## Task
Among the entries below, find the lines holding "text" and copy them.

## Input records
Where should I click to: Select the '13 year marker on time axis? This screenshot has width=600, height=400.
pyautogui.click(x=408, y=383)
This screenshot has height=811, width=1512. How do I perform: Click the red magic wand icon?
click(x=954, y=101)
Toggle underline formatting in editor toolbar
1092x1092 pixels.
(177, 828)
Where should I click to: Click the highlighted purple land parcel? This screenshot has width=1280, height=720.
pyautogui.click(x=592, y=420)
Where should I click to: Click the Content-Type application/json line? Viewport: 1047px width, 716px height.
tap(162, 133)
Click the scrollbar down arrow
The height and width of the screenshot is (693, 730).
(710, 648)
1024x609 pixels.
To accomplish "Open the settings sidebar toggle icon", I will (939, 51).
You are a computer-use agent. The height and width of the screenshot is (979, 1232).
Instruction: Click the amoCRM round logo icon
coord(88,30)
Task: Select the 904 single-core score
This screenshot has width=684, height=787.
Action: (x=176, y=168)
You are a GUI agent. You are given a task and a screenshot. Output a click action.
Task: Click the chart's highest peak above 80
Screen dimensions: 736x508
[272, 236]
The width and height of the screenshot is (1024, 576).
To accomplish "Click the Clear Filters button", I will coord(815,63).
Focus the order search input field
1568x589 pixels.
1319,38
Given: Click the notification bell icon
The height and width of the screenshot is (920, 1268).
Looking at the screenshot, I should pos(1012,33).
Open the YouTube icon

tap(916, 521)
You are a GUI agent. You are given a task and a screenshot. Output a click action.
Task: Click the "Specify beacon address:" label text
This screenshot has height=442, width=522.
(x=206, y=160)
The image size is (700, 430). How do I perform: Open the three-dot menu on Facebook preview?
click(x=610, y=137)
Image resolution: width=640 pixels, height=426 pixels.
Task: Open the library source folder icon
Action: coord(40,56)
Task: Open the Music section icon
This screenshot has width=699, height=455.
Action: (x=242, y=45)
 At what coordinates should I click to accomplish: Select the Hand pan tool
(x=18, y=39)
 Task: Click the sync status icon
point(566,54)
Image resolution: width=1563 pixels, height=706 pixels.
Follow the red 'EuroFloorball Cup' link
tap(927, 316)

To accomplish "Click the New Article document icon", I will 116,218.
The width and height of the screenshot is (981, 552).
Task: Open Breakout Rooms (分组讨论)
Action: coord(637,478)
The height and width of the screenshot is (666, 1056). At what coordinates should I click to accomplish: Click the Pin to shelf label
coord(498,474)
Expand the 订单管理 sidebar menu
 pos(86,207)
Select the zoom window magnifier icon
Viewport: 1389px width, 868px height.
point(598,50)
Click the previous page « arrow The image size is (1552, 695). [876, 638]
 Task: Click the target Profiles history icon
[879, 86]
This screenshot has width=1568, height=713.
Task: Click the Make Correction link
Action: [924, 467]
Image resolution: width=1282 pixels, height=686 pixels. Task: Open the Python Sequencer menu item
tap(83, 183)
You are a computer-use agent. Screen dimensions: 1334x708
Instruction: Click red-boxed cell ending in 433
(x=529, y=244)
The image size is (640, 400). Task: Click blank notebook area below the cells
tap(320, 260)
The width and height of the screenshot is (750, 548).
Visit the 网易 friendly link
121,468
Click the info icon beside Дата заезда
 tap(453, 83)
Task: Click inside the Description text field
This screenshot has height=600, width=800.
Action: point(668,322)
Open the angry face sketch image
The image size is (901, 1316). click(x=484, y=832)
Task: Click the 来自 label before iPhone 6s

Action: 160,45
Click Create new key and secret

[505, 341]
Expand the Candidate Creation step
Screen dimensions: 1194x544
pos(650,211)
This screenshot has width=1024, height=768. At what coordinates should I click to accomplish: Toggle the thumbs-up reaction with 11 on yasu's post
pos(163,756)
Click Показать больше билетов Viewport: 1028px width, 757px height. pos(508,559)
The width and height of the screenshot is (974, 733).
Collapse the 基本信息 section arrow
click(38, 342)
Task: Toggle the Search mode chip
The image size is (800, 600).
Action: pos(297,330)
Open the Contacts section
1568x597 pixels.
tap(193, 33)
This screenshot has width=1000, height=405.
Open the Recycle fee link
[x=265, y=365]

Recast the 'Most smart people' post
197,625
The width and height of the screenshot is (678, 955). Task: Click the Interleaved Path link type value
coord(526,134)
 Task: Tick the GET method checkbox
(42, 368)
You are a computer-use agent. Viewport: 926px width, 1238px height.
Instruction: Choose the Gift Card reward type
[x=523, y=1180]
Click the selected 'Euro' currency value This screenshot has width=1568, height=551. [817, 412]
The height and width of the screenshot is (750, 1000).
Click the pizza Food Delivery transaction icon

## Task output
Task: Click the "Specify beacon address:" label text
Task: Click inside the Description text field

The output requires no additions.